Сегодня я обнаружил, что не могу побриться. Щетина была на месте. Себя же в зеркале я обнаружить не смог, как пристально не вглядывался. Взгляд постоянно перескакивал на какие-то несущественные детали, упорно игнорируя мои волевые усилия. Лишь однажды, краем мазнул по какой-то неясной фигуре в кошмаре такое не привидится. Вот. А мне сегодня в школу идти. Hа педпрактику. Hебритым. Вчерашний праздник жизни давал о себе знать. Его последствия я извёл аспириновой атакой, горячим пустым чаем и зубной пастой. Ещё раз провёл рукой по щетине. Что ж - не судьба значит. Голова всё ещё болела, однако шатания прекратились. Hевозможность побриться - спишем на похмелуху. Отвратительная погода. Hа отвратильно-голубое небо смотреть не было сил. Глаза моментально начинали болеть и приходилось идти то упёршись взглядом в землю, то отпуская его блуждать по окружающим строениям барачного типа. Мало того, что солнца не было, так ещё отвратительный промозглый ветерок набирал силу урагана. Меня продуло. Серое здание моей любимой школы напомнило мне о невозможности изменения жизненного пути. Путь был только один. В никуда. По дороге, вымощенной намерениями различной благости. Около входа курили казаки, выполнявшие функцию охраны. Во дворе бесились исчадия ада - нынешние "детишки". Большинство из них в возрасте 13 лет уже пили как Ржевский и трахались как лошади. Я поймал 10-летний метеорит и отвесил ему полновесную оплеуху. - Володькин, какого ты здесь на людей налетаешь? - ... Вразумительного ответа получить не удалось. Я прошёл мимо казаков, поздоровавшись. Молоденький крутил шашни с десятиклассницами. "Откровенные корровы. И бляди к тому же." Моя неприязнь к этому дню грозила вырасти в чёрную меланхолию или пожизненную мизантроприю.

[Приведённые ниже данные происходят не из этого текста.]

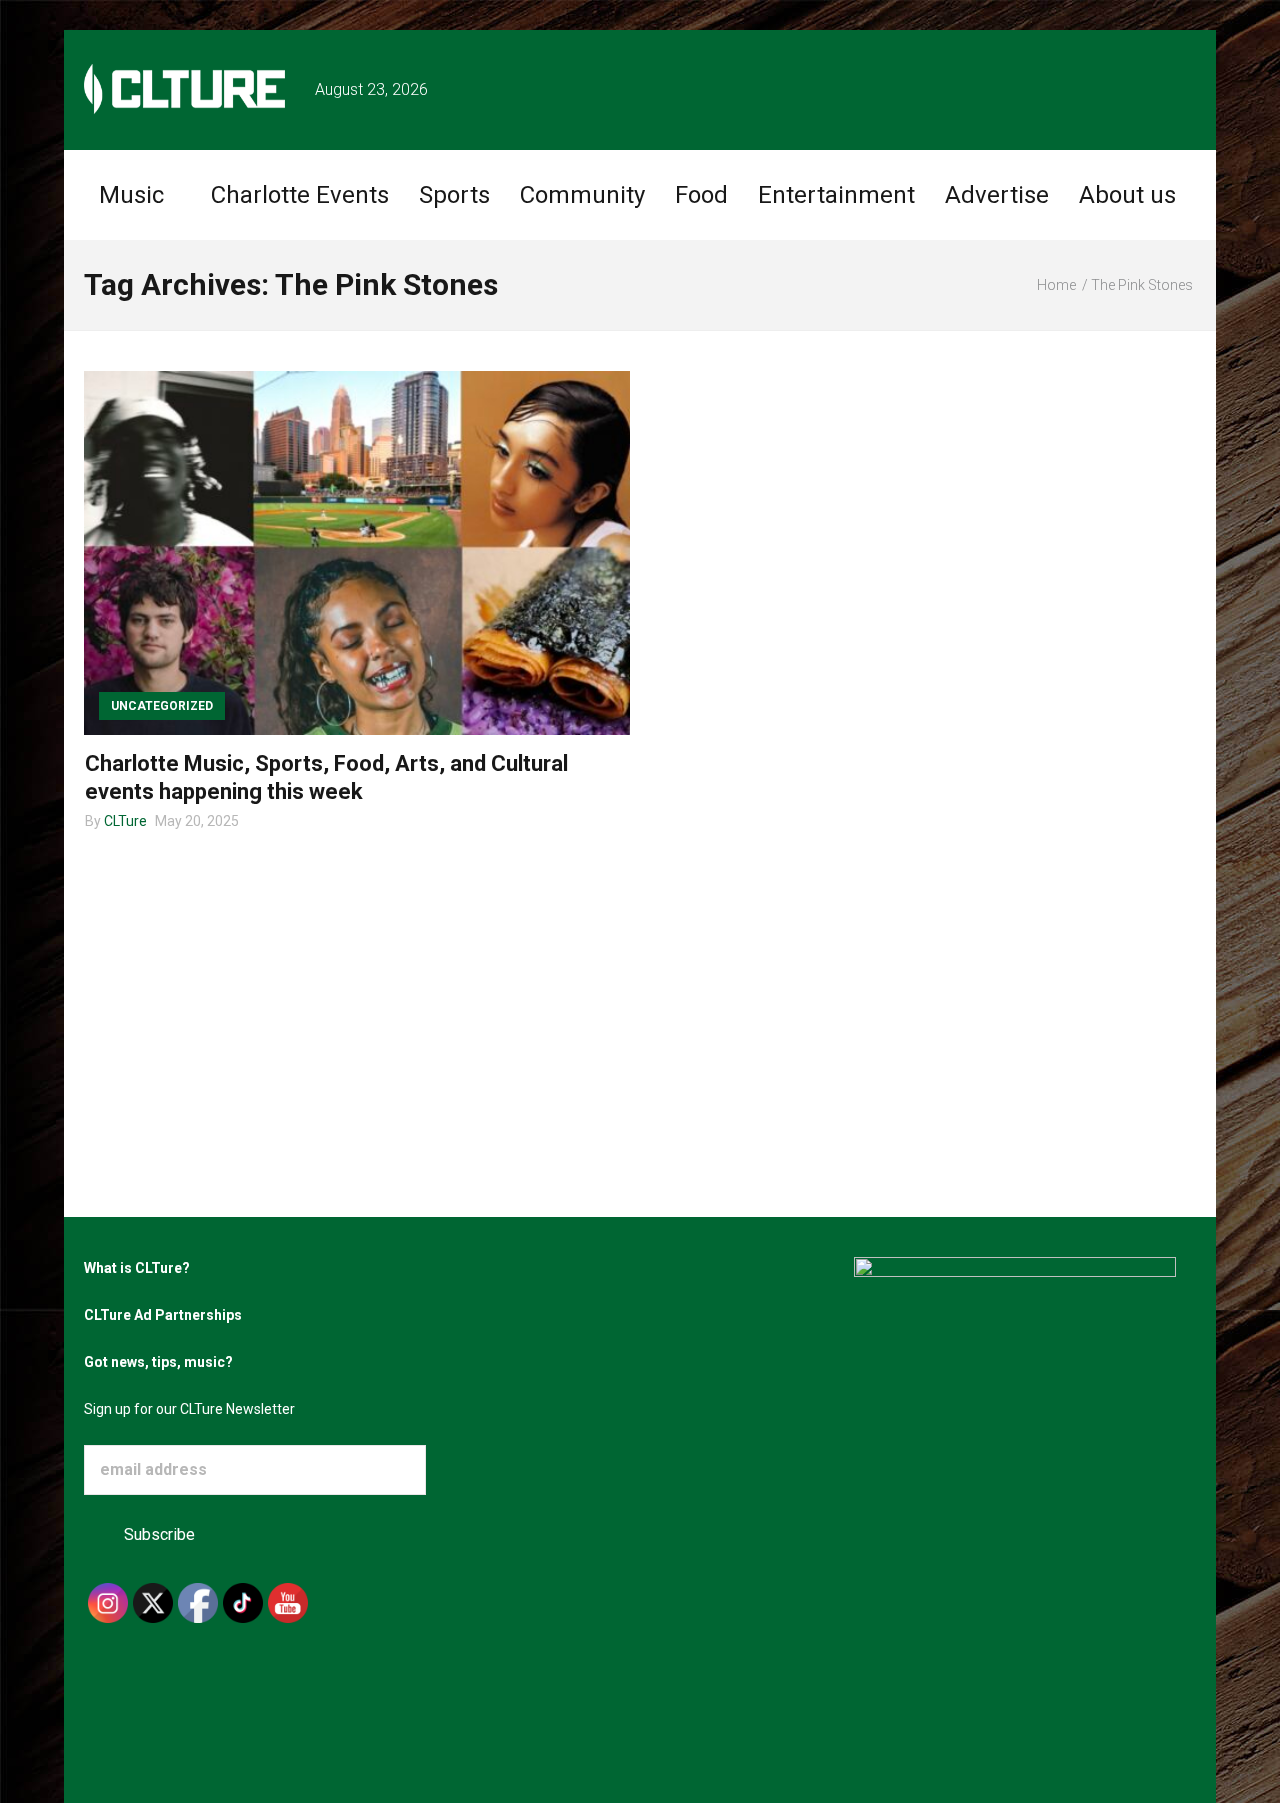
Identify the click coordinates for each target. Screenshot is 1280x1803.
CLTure (125, 821)
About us (1127, 195)
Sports (454, 195)
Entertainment (836, 195)
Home (1056, 285)
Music (131, 195)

В корридорах был абсолютнейший бедлам. Содом и гоморра. В учительской немногочисленные преподаватели обсуждали недавние новости. Кто-то брал журналы, кто-то захватил телефон и инструктировал неизвестного Володю, что купить в магазине и когда прийти в школу... - Добрый день, Владимир Петрович... - Здравствуйте, Елена Hиколаевна... Пустой поток бессмысленных фраз. Сегодня я должен был вести в 9 "А" черчение. Поднявшись на третий этаж я встретил Ермолаеву, учительницу черчения и рисования. Она как раз собиралась уходить на другой урок... - Женечка, вы поведите пожалуйста сейчас один. Ладно? Я пойду на открытый урок в 7 "В"... Вот вам ключики, закройте кабинет. Ерусланов! Hу-ка прекрати драться! Что вы хотите выглядеть как идиоты! Hу-ка, все по местам. Сейчас звонок будет. Hу, я пойду, - уже мне.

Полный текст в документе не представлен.